沈逸睁开眼。
他趴在地上。
脸贴着土。
嘴里全是泥味。
“醒了?”
苏晴的声音。
他翻身坐起来。
邪物不见了。
女人也不见了。
就剩他和苏晴。
还有——
地上躺着一个人。
张老头。
“他?”
沈逸指着。
“死了。”
苏晴说。
“怎么死的?”
“邪物杀的。”
“邪物呢?”
“跑了。”
沈逸愣住。
“跑了?”
“对。”
“为什么跑?”
“因为你。”
“我?”
“你体内的种子。
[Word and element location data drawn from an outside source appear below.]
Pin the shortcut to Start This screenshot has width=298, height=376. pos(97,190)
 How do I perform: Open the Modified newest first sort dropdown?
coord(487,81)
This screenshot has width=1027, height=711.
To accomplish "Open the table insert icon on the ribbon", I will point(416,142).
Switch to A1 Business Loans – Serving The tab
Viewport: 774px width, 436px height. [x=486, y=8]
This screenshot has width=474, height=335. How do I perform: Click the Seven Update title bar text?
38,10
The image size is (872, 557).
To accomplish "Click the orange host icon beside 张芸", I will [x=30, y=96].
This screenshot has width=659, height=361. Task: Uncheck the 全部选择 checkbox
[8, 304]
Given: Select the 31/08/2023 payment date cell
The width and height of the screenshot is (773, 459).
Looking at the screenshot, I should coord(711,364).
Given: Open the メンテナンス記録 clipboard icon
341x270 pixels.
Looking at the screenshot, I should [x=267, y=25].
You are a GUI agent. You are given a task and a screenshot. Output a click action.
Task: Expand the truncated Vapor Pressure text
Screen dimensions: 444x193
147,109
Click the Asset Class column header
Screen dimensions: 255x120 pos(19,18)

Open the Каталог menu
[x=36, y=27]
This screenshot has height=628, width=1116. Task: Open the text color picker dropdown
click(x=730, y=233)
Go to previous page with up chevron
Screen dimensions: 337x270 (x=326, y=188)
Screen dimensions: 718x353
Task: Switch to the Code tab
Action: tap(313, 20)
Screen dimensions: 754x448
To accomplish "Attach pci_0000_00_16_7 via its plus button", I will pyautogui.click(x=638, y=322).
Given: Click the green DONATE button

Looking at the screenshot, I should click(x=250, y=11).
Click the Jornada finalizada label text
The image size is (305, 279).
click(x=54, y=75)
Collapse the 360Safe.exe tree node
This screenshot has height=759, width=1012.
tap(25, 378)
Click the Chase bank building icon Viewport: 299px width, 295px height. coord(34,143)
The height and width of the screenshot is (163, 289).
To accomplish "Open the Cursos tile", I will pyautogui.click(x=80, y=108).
”
“种子?”
“对。”
“邪物怕种子?”
“不是怕。”
“是馋。”
“馋?”
“它想吞掉种子。”
“但吞不掉。”
“所以跑了?”
“对。”
“跑哪儿了?”
“不知道。”
沈逸站起来。
腿有点软。
“我真服了。”
他说。
“离谱。”
“什么?”
“我到底算什么?”
“种子?”
“还是人?”
苏晴看着他。
“都是。”
“都是?”
“对。”
“你既是人。”
“也是种子。”
“种子就是你。”
“你就是种子。”
“别说了。”
沈逸摆手。
“头疼。”
他走到张老头尸体旁。
蹲下。
张老头脸上还带着笑。
死得很安详。
“他——”
沈逸说。
“他到底是谁?”
“看守。”
“看守什么?”
“邪物。”
“不是吧。”
“他守了十年?”
“对。”
“那赵明呢?”
“赵明也是看守。”
“两个看守?”
“对。”
“一个守庙。”
“一个守洞。”
“守庙的死了。”
“守洞的也死了。”
“那现在——”
“现在没人守了。”
沈逸沉默。
“邪物会回来吗?”
“会。”
“什么时候?”
“不知道。”
“那怎么办?”
苏晴看着他。
“你。”
“我?”
“对。”
“你来做看守。”
“我?”
“搞毛啊。”
“我连修真都没入门。”
“怎么守?”
“不用守。”
“不用?”
“对。”
“你要做的是——”
“吞噬。”
“吞噬邪物?”
“对。”
“用种子?”
“对。”
“但——”
“但需要时间。”
“多久?”
“不知道。”
“可能一个月。”
“可能一年。”
“也可能十年。”
沈逸深吸一口气。
“行。”
他说。
“我干。”
苏晴笑了。
“好。”
她伸手。
手里多了一枚玉佩。
“给你。”
“这是什么?”
“真·摄魂珠。”
“不是碎了吗?”
“那是假的。”
“这个才是真的。”
沈逸接过。
玉佩冰凉。
突然发烫。
他低头。
玉佩上刻着一行字。
“小心苏晴。”
沈逸抬头。
苏晴正看着他。
“怎么了?”
“没什么。”
沈逸把玉佩收好。
心里一沉。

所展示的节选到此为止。